Web application security - the fast guide 1.1 | 页面 19

Chapter 1 - information Security overview
P a g e | 19
Generally, the “WHO” information are mapped to a set of
privileges, where privileges set specify the access level for that
user on the specific resource.
Privileges are usually bundled in roles where each role, a role or
more can be assigned to a user or a group of users.
Access control robustness is a must because it can be a big source
of threat by malicious users that might try to elevate their
privileges or try to access resources or functionalities with
different roles.
1.6.2 Input:
With all the risk related to accessing data, handling the user input still the
biggest challenge because of freedom level you need to give to user to
fulfil the requirement of usable application which makes having defense
mechanism related to the user input a necessity.

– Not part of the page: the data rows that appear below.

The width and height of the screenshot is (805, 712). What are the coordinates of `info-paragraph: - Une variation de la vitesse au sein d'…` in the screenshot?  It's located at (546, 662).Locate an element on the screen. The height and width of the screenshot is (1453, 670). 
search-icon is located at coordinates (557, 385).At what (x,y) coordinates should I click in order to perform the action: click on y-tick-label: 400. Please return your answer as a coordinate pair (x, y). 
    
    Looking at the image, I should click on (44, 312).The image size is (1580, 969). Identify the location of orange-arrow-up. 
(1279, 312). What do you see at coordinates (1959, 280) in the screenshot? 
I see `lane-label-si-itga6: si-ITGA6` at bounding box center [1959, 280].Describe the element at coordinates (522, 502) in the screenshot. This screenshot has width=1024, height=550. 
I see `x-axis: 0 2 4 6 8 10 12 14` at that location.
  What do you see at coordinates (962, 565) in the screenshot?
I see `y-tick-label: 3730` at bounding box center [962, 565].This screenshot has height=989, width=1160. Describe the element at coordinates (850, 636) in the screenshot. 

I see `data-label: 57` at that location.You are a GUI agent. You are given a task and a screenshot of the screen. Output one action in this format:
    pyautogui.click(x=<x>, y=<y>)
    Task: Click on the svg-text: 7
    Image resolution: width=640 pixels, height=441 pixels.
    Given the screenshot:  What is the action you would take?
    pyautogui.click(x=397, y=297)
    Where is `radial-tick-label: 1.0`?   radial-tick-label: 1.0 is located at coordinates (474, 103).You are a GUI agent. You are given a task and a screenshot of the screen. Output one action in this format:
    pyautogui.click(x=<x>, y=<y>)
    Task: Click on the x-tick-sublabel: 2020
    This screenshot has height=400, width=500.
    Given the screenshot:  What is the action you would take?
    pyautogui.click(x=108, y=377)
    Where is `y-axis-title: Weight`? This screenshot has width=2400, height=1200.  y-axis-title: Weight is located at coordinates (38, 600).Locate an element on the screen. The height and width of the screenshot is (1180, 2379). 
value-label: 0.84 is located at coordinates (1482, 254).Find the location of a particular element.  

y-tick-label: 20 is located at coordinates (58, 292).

a. Black listing and white listing: Covering issues related to input is
not very easy task especially when it is about entering free text or
when it is related to hidden information that is not part of user
direct interaction like hidden fields and cookie information.
Input handling is usually done by applying common approaches
depending on either accept only the good input based on known
patterns or by rejecting suspicious input based on common
blacklists.
Black List
Accept All;
Deny Malicious X;
Deny Malicious Y;
Deny Malicious …;
White List
Deny All;
Accept X;
Accept Y;
Accept …;
Figure 11: Black List & white list approaches
b. Sanitization: Even though that the whitelisting and blacklisting
seem to be very efficient, those approaches might sometime make
the application less user friendly and less usable which derive the
need to use other ways like sanitization.